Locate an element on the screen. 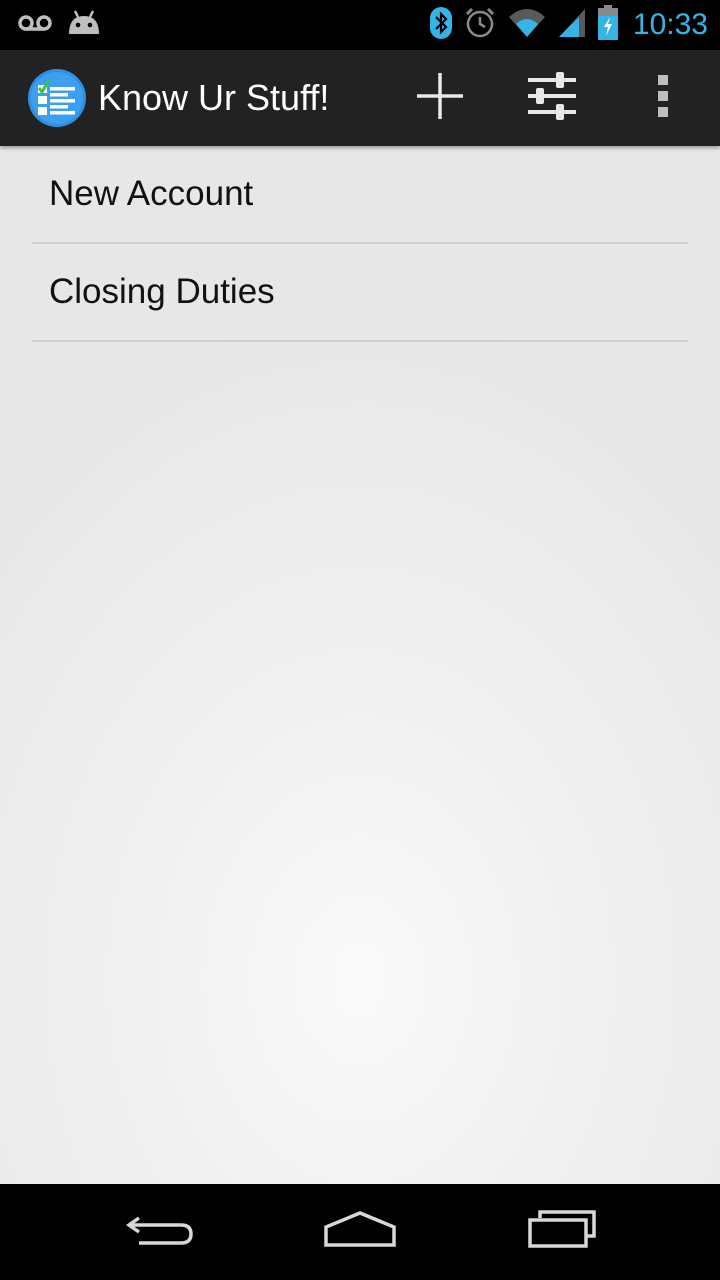 The height and width of the screenshot is (1280, 720). settings-sliders-icon is located at coordinates (552, 98).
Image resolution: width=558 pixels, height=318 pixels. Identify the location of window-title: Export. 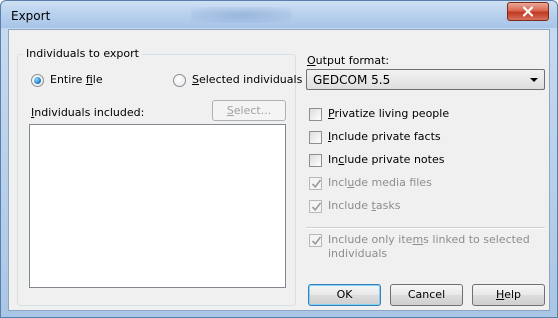
(31, 16).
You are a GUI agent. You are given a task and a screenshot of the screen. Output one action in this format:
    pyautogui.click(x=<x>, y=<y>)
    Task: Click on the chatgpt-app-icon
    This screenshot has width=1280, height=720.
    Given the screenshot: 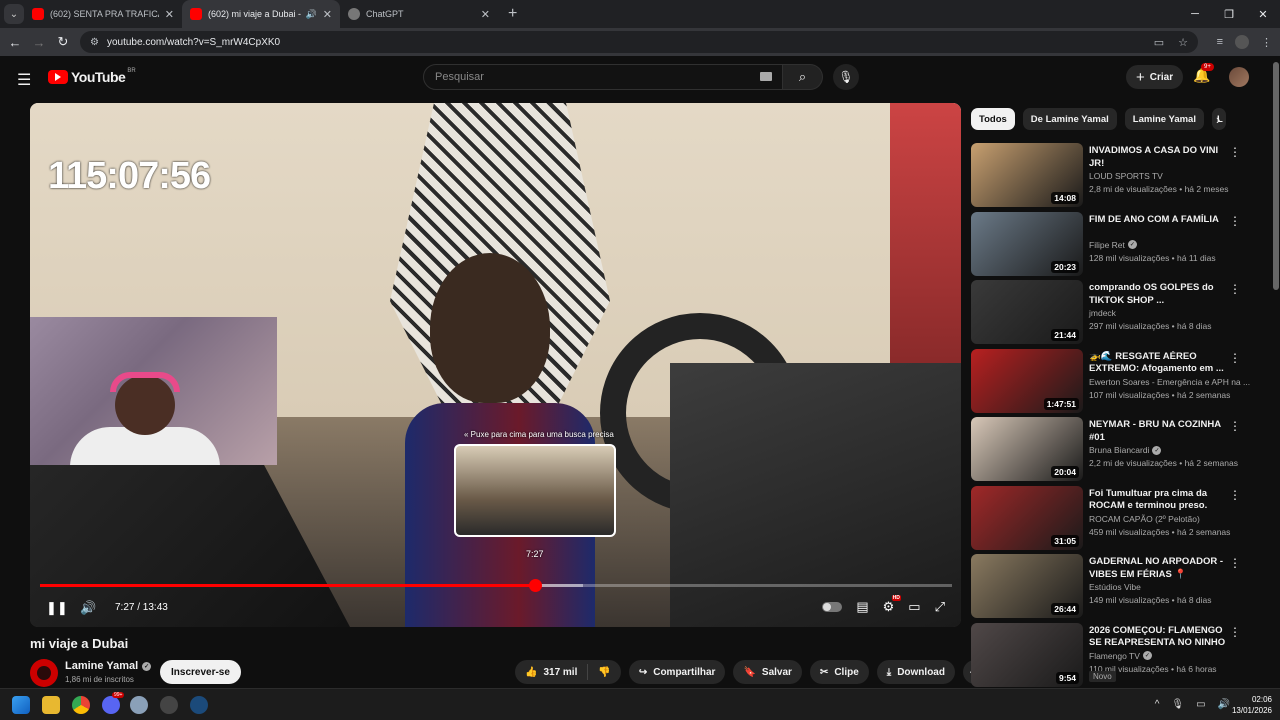 What is the action you would take?
    pyautogui.click(x=169, y=705)
    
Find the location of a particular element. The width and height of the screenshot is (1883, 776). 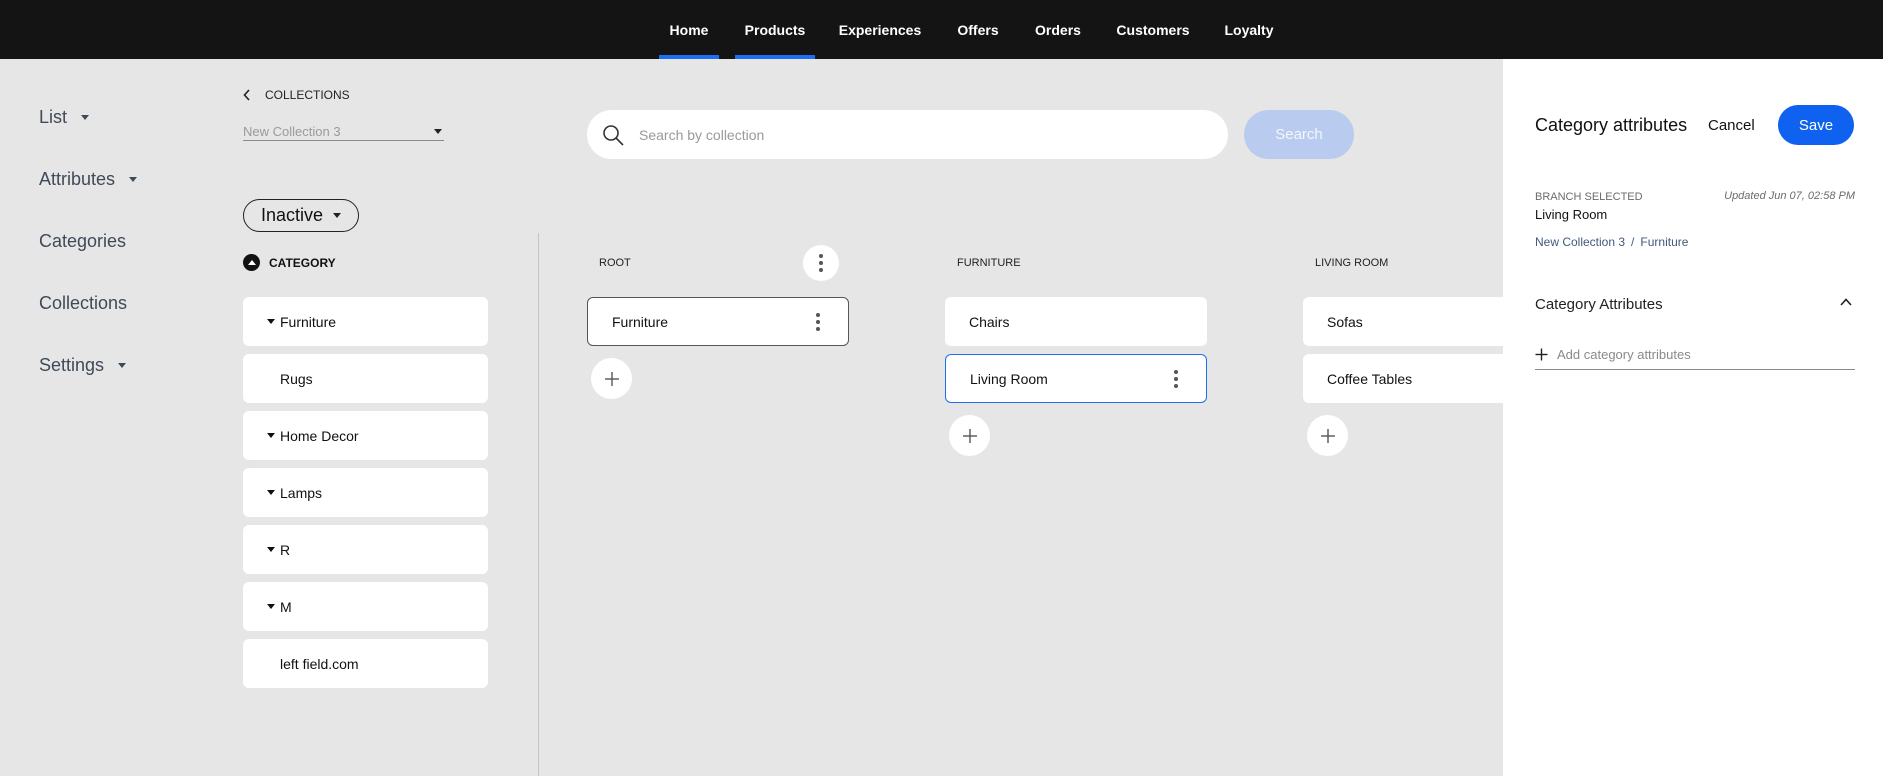

column-header-root: ROOT is located at coordinates (615, 263).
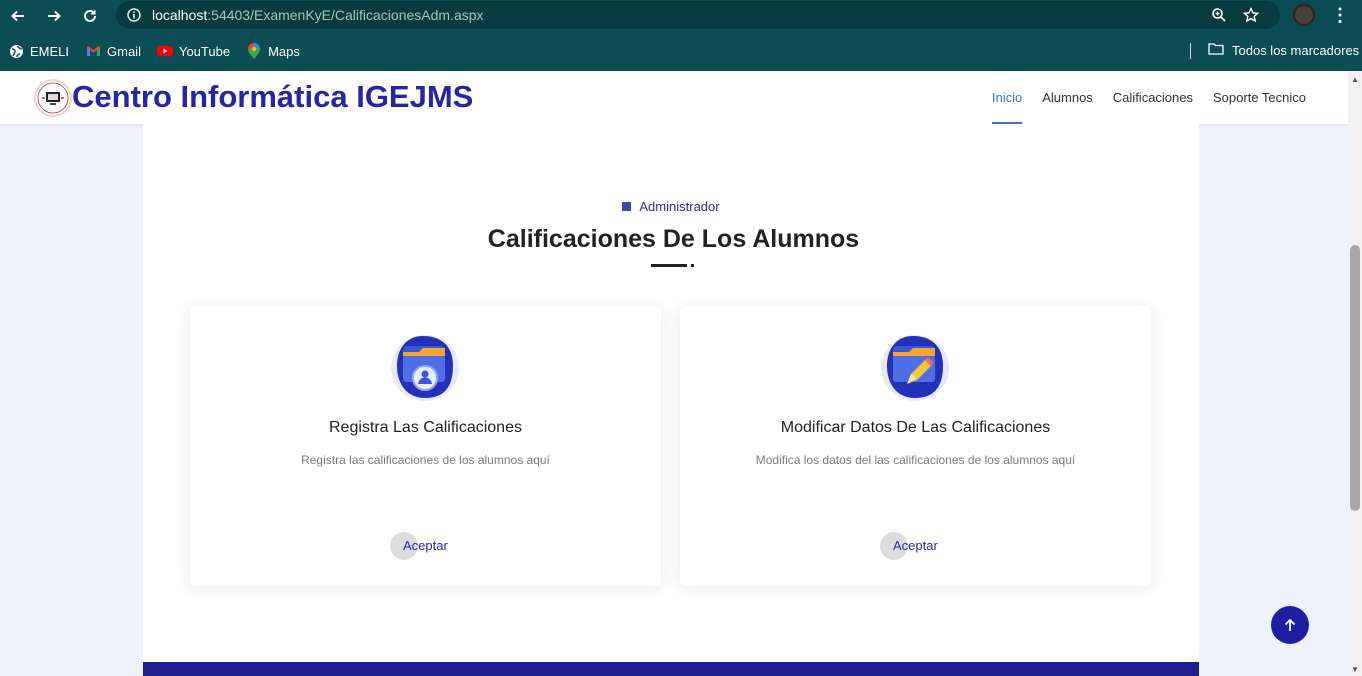 The height and width of the screenshot is (676, 1362). I want to click on scroll-thumb, so click(1355, 378).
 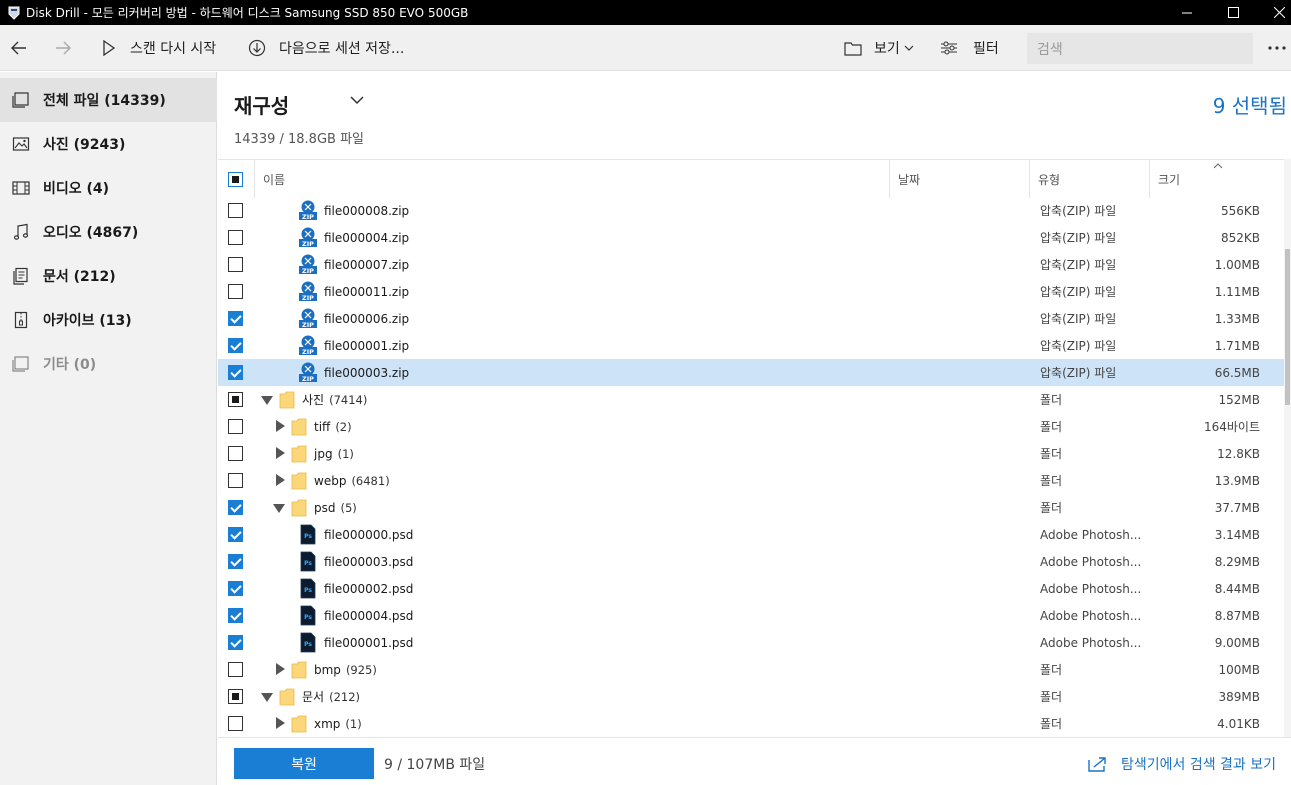 I want to click on sidebar-item-documents: 문서 (212), so click(x=108, y=276).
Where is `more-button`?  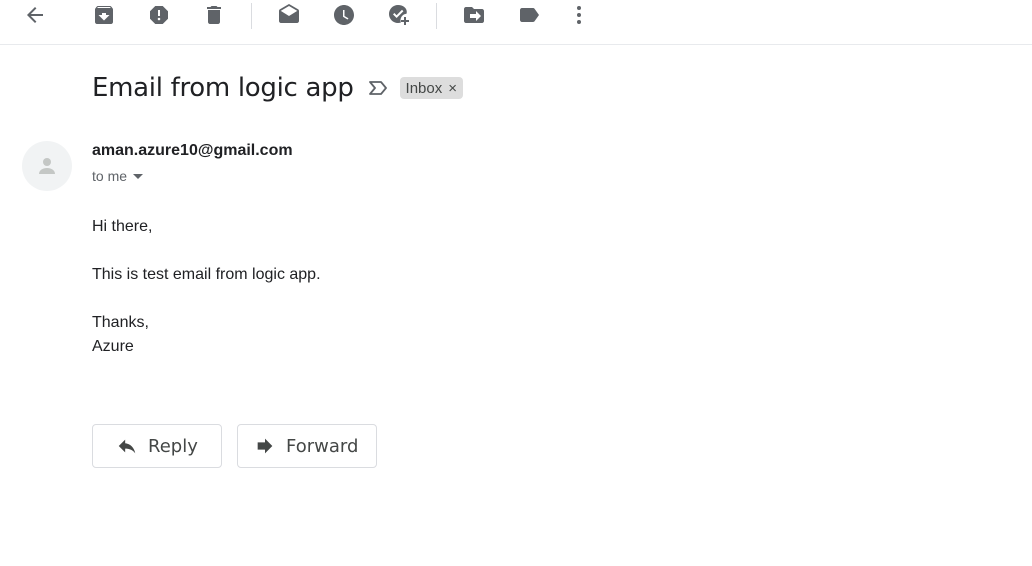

ACTIVITY »
Update the stretch from the line containing "Find the location" through the end of the entries, replacing "particular element" with "specific element" and leaving everything else unchanged. Omit the pictures from your answer.

OUTPUT BELOW »
Find the location of a specific element. The width and height of the screenshot is (1883, 776). 

column-header-root: ROOT is located at coordinates (615, 263).
 The height and width of the screenshot is (676, 1362). I want to click on scroll-thumb, so click(1355, 378).
  I want to click on sidebar-item-documents: 문서 (212), so click(x=108, y=276).
Where is `more-button`?  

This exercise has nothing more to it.